David Sullivan, billionaire owner of West Ham United, has resigned as the football club’s co-chair to fight accusations by seven women of “sexually exploitative and predatory behaviour”.
A joint investigation by The Times and the BBC’s “Panorama” revealed claims that women were offered spots as “regular girls” in the tabloid newspapers he owned if they agreed to have sex with him. Two women were told that refusing would mean “damaging their future modelling careers”.
Sullivan “made a fortune from selling sex in the pre-internet world of adult magazines, films, telephone chat lines and newspapers filled with topless glamour models and teenage girls”, said the BBC. He was known as the “king of porn”.

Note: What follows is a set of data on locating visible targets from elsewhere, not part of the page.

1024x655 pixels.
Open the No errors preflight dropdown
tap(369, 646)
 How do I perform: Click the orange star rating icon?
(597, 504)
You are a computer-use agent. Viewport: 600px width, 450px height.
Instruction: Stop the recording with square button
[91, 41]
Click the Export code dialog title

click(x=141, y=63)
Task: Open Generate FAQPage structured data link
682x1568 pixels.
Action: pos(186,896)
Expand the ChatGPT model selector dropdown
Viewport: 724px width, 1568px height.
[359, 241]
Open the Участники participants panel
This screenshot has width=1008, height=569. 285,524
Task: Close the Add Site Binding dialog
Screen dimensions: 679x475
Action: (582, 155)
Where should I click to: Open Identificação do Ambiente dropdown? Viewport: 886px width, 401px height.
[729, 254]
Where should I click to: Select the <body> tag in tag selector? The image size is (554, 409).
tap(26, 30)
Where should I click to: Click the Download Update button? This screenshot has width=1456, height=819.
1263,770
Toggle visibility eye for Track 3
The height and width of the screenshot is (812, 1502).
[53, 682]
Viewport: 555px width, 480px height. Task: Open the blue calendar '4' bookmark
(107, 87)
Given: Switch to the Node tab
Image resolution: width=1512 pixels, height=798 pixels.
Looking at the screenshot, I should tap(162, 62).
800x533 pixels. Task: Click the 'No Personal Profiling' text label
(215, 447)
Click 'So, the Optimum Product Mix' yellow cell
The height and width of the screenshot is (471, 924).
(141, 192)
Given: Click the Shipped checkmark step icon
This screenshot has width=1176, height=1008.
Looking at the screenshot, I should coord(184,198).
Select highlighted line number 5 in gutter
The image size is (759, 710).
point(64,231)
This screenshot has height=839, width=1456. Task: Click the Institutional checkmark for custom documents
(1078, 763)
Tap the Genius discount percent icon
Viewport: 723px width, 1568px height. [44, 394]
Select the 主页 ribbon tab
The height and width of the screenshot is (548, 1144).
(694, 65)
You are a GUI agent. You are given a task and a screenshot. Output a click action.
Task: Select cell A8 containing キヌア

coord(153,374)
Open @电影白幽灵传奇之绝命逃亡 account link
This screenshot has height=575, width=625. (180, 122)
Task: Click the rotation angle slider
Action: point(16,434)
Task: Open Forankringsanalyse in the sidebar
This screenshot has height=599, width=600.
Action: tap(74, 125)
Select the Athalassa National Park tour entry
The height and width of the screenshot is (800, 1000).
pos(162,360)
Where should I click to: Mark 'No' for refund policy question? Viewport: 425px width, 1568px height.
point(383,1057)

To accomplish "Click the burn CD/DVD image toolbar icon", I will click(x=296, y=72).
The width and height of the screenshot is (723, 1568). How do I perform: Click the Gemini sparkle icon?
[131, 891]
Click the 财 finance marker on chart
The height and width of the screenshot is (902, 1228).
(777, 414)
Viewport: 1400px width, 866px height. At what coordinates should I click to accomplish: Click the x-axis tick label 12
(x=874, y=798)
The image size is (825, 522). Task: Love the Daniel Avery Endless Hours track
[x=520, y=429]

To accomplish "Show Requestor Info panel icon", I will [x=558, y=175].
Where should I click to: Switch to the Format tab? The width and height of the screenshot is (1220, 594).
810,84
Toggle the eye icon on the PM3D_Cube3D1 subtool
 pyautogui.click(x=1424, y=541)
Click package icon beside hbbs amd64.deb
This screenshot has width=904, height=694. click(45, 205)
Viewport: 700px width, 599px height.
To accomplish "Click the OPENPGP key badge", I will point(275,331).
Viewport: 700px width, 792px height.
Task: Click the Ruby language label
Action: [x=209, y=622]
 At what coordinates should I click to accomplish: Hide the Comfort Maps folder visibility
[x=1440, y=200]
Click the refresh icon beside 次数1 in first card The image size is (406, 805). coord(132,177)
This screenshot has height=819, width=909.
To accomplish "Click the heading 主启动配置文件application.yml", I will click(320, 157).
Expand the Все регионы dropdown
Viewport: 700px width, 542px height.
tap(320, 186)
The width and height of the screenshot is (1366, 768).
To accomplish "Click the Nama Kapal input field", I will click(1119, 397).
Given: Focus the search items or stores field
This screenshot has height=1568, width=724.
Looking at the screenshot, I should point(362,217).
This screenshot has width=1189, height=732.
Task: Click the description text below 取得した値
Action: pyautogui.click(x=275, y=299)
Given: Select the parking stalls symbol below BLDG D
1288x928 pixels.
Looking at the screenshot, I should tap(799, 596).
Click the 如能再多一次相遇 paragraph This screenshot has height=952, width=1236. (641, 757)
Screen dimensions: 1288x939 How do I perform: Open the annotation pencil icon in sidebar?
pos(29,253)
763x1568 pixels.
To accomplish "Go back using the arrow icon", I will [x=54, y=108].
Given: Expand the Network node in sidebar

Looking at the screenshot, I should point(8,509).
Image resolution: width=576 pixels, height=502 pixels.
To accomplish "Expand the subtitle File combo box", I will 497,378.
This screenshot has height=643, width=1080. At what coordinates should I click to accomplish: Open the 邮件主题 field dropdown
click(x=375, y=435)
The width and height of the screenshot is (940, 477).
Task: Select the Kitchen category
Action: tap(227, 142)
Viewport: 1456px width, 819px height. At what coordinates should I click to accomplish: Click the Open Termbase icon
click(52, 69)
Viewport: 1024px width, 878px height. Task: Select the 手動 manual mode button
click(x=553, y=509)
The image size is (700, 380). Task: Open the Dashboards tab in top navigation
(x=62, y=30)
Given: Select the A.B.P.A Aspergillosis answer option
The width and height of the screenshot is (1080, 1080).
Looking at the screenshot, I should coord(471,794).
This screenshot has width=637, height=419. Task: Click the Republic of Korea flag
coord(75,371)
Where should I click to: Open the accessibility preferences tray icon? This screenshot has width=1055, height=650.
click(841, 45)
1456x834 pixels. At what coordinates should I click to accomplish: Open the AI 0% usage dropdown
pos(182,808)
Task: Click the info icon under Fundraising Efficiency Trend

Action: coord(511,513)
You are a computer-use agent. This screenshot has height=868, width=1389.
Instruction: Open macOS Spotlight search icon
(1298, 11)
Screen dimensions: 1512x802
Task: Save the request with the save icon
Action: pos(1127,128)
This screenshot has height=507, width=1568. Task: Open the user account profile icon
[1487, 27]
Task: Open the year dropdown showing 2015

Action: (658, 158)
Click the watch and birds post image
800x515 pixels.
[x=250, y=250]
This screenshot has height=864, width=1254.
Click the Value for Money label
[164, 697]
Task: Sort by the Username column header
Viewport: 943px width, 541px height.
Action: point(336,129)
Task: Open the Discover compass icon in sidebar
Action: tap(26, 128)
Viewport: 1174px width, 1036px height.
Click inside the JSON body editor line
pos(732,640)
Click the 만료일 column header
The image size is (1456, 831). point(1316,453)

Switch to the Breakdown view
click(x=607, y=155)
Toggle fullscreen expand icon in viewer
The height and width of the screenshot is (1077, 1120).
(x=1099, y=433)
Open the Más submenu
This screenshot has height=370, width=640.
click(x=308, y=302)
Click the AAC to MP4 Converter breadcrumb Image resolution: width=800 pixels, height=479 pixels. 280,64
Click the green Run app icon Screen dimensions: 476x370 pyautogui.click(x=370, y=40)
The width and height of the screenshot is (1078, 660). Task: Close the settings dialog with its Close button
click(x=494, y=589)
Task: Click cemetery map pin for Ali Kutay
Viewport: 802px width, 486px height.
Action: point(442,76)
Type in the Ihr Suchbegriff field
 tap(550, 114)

In a statement released by West Ham, Sullivan, 77, said he “categorically” denies all the allegations, which he characterised as “decades-old”, “factually incorrect and entirely false”.
“Many inside the game will be taking in the news of Sullivan’s departure,” said The Guardian, “and reflecting on how a pornographer managed to rise as high in the modern game as he did.”
‘Immoral earnings’
Sullivan, who was born in Cardiff and whose father was an RAF officer, grew up in South Wales, Essex and Hertfordshire, before being sent to boarding school aged 11. He was “short and shy” growing up, said The Times, and “experimented” with business from an early age, selling football memorabilia to students. “I stopped being shy when I was 22 and started to earn money,” he later said. “Money gives you confidence.”
After studying economics at Queen Mary College in east London and a short period working in advertising, he began selling “glossy prints” of topless models with university friend Bernard Hardingham. “In one week alone they made £26,000, the equivalent of more than £300,000 today.”
In 1973, their success “caught the attention of the authorities” and both were charged with conspiring to publish and post obscene materials and fined £50, said the BBC.
“By 25, Sullivan was a millionaire, and decided to branch into films,” said The Guardian. “Come Play With Me” was the “first, and most successful”, marketed as the “strongest sex comedy film ever produced and distributed in Britain”.
In 1982 Sullivan was convicted of “living off the immoral earnings of prostitution from massage parlours and jailed for nine months”, though he spent just 71 days in prison following an appeal. He has always maintained his innocence. “One headline at the time read: ‘King Porn is caged at last’,” said The Times. But this conviction “appeared to do little to suppress his ambition”.
Further allegations against Sullivan surfaced in a 1981 undercover investigation by the News of the World. Under the headline “Come to bed if you’re seeking a job”, it alleged that Sullivan had asked a woman for sex in exchange for a job, said The Times. Within 15 minutes of meeting reporter Tina Dalgleish, he allegedly asked: “So are you coming upstairs with me for 10 minutes to see what you can do?”
‘Mainstream’ success
Sullivan then turned to more “mainstream” publishing, founding the Sunday Sport in 1986, and five years later the Daily Sport, said the BBC. They ran a “mixture of bizarre, lurid and salacious stories with a steady diet of topless glamour models on many pages”. There was also a “Countdown to 16” feature, where “partially clothed” schoolgirls were shown before a full topless feature on their 16th birthday. The age limit for when models could legally appear topless was raised to 18 in 2004.
In 1993, Sullivan acquired a majority stake in Birmingham City, which was in administration, for £700,000. In 2010, having sold his Birmingham stake, he bought West Ham, alongside David and Ralph Gold, who ran the Ann Summers sex toys and lingerie empire.
Sullivan resigned as co-chair and director of West Ham on Saturday, saying in his statement that he was stepping down to apply his “full energy and attention on fighting these false allegations”. It has since been revealed that Sullivan has been “banned from having contact” with West Ham’s women’s and youth teams since 2023 due to “safeguarding concerns”, said the BBC.
Sullivan retains a 38.8% stake in West Ham, making him its largest shareholder. With a total net worth of £1.1 billion, together with his family, he is the 149th richest person in the UK, according to the 2026 Sunday Times Rich List.